2. The nurse enters a client's room and observes the unlicensed assistive personnel (UAP) making an occupied bed as seen in the picture. What action should the nurse take first?
- A. Place the side rails in an up position.
- B. Assist the UAP in turning the client.
- C. Provide instructions on proper bed-making techniques.
- D. Ask the client if they are comfortable.
Correct answer: A
Rationale: Correct Answer: The nurse should first place the side rails in an up position. This action is crucial to prevent the client from falling while the bed is being made. Choice B is incorrect as moving or turning the client is not necessary at this point. Choice C is not a priority when immediate safety concerns are present. Choice D, asking the client if they are comfortable, though important, should come after ensuring the client's safety by raising the side rails.
3. The nurse observes an unlicensed assistive personnel (UAP) using an alcohol-based gel hand cleaner before performing catheter care. The UAP rubs both hands thoroughly for 2 minutes while standing at the bedside. Which action should the nurse take?
- A. Encourage the UAP to remain in the client's room until the procedure is completed.
- B. Explain that the hand rub can be completed in less than 2 minutes.
- C. Inform the UAP that handwashing helps to promote better asepsis.
- D. Determine why the UAP was not wearing gloves in the client's room.
Correct answer: B
Rationale: The correct answer is B. Explaining that hand rubs can be effective with less time allows the UAP to perform the procedure more efficiently while maintaining asepsis. Choice A is incorrect because the UAP does not need to remain in the client's room until the procedure is completed. Choice C is incorrect as the UAP was using an alcohol-based gel hand cleaner, not handwashing. Choice D is incorrect as the scenario does not mention any issue with glove usage, so it is not relevant to the situation at hand.

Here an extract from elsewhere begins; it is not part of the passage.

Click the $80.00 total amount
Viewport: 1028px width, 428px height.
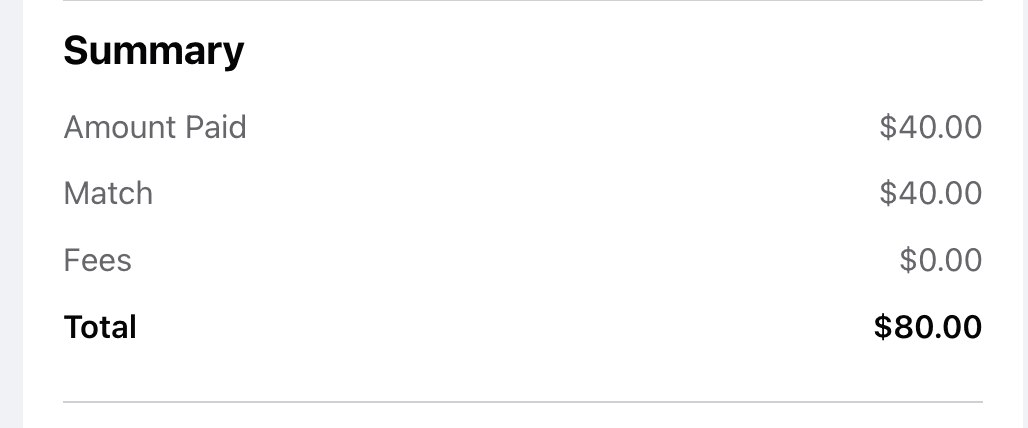(x=928, y=326)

4. The nurse is assessing a client with chronic kidney disease (CKD) who is receiving erythropoietin therapy. Which assessment finding requires immediate intervention?
- A. Elevated blood pressure
- B. Increased fatigue
- C. Headache
- D. Elevated hemoglobin
Correct answer: A
Rationale: The correct answer is A: Elevated blood pressure. In a client with chronic kidney disease (CKD) receiving erythropoietin therapy, elevated blood pressure requires immediate intervention. This finding is concerning as it may indicate worsening hypertension, which can lead to further complications. Increased fatigue (choice B) is common in CKD but may not require immediate intervention unless severe. Headache (choice C) can be a symptom to monitor but does not pose an immediate threat like elevated blood pressure. Elevated hemoglobin (choice D) is actually a desired outcome of erythropoietin therapy and does not require immediate intervention.
5. During the initial newborn assessment, the nurse finds that a newborn's heart rate is irregular. Which intervention should the nurse implement?
- A. Notify the pediatrician immediately.
- B. Teach the parents about congenital heart defects.
- C. Document the finding in the infant's record.
- D. Apply oxygen via nasal cannula at 3 L/min.
Correct answer: C
Rationale: The correct intervention when a nurse finds an irregular heart rate in a newborn is to document the finding in the infant's record. An irregular heart rate is a common occurrence in newborns and does not necessarily require immediate medical intervention. Notifying the pediatrician immediately is unnecessary unless there are other concerning symptoms. Teaching the parents about congenital heart defects is not the priority in this situation. Applying oxygen via nasal cannula at 3 L/min is not indicated for an irregular heart rate without further assessment or medical indication.